During the late 1960s he helped form political groups such as Ratoon and the Movement Against Oppression. He actually coined the name ratoon. These organizations later became part of the coalition that formed the Working People’s Alliance.
He worked closely with the historian and activist Walter Rodney and played a role in encouraging Rodney to return to Guyana in the early 1970s. Thomas even helped secure Rodney’s appointment as a visiting professor at the University of Guyana. He and Rodney also alternated in teaching ideological classes in linden at a catholic church
Thomas also helped author several key WPA documents, including the influential pamphlet Bread and Justice published in 1976.
That text articulated a vision that linked economic rights, social justice, and democratic freedom. It argued that genuine socialism must expand freedom rather than restrict it.

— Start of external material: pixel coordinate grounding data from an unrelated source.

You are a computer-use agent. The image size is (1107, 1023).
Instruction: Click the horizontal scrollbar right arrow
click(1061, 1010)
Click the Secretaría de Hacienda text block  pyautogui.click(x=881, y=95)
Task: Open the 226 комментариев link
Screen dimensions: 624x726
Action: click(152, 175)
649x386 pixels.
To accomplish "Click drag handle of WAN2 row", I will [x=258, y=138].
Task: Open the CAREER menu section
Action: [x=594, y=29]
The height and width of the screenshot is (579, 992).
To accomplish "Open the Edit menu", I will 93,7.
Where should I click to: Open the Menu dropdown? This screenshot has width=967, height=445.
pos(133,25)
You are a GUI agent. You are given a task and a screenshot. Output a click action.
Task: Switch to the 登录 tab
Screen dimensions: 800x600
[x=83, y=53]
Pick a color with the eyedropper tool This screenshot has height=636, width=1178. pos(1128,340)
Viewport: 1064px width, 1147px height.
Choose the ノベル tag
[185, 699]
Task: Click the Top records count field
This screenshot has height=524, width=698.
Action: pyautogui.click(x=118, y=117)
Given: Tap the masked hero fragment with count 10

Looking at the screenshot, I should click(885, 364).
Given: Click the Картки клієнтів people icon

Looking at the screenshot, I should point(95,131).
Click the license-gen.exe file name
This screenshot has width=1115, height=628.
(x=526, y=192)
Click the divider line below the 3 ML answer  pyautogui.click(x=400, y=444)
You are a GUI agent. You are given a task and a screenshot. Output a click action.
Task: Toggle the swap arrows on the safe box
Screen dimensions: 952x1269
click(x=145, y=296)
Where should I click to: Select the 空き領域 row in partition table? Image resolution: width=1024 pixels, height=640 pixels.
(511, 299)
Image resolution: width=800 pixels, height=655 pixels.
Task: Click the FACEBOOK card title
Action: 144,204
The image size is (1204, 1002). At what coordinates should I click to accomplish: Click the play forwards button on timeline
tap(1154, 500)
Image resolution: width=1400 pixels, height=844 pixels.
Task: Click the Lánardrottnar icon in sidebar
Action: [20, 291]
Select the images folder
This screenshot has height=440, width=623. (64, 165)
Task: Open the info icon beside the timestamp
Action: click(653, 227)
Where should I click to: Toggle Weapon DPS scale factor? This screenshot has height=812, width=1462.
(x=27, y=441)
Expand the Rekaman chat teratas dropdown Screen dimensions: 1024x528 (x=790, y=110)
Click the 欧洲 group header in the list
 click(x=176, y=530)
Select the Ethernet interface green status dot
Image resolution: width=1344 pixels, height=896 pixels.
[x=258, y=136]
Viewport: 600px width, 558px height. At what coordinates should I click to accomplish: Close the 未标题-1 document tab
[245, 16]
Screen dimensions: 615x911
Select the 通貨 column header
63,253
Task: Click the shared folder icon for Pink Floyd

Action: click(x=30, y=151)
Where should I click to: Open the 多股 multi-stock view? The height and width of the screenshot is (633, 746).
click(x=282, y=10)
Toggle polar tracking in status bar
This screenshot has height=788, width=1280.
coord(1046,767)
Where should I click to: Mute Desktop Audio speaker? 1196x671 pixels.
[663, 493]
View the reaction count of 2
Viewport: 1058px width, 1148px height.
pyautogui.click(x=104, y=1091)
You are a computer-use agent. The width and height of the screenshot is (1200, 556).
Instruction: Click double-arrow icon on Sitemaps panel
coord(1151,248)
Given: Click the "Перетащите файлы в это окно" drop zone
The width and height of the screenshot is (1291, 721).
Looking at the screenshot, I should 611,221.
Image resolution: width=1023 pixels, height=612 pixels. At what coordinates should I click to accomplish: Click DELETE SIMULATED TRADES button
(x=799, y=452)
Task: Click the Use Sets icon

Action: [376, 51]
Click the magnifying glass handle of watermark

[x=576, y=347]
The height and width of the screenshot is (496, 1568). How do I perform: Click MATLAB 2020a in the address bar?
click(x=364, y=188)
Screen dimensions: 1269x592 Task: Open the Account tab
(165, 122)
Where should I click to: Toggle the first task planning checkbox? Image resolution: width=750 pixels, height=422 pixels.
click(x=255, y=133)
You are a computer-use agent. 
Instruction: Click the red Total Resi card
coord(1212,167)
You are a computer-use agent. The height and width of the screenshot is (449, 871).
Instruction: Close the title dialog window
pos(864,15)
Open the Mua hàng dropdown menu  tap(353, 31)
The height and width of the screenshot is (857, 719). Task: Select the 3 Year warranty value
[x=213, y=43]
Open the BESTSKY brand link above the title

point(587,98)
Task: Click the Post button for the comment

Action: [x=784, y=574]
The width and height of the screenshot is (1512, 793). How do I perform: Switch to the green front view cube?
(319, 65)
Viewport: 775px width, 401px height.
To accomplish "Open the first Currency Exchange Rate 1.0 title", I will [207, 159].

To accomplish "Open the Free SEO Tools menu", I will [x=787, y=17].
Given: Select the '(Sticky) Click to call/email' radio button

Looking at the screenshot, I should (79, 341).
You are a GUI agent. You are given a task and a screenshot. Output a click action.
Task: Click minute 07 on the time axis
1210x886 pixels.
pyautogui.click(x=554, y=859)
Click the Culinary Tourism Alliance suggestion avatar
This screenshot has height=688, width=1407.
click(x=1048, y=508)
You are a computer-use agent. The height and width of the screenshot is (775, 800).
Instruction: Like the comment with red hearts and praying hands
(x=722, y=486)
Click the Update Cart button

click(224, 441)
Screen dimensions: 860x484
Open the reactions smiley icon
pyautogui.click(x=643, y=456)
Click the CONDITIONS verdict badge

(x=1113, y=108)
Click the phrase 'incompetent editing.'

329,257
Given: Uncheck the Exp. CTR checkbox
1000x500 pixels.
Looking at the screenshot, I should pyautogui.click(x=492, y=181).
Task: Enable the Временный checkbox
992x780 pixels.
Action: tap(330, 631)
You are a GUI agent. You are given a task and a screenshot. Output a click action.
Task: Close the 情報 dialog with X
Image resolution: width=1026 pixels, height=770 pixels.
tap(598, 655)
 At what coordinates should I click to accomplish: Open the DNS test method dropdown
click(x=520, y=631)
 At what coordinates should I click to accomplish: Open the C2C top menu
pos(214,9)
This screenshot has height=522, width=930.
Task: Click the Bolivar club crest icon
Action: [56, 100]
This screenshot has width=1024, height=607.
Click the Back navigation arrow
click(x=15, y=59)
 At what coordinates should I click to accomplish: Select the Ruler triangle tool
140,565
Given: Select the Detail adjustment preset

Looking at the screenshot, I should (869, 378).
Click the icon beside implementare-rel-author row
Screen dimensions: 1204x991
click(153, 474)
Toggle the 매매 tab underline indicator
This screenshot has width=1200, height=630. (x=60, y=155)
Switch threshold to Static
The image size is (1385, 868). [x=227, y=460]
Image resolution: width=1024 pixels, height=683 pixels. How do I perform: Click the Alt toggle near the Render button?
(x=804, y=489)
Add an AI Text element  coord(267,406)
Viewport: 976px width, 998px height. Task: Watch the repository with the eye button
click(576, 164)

As Thomas himself put it, bread cannot be traded for freedom and social justice.
Thomas’s activism did not come without personal risk.
In 1971 there was an attempted kidnapping directed at him. A group of men came to his home claiming that the respected activist Eusi Kwayana wished to meet him in Plaisance. The claim turned out to be false, and the incident was later exposed when Thomas held a press conference detailing the attempted plot.
The episode reflected the tense political climate of Guyana during that period and the perceived threat that radical intellectuals posed to the political establishment.
Despite these pressures, Thomas remained active in public life and continued to speak out on issues of democracy and justice.
Another notable feature of Thomas’s career is the consistency of his principles across different political eras.
During the Burnham and Hoyte years he was a vocal critic of authoritarian rule. Later, after the restoration of electoral democracy in 1992, he became the wpa mp also became critical of the new government when he believed it had departed from the moral and political commitments of the anti-dictatorial struggle.
Some critics interpreted his later positions as partisan or controversial. But if we look closely, what we see instead is a continuation of the same democratic principles that had guided his work for decades.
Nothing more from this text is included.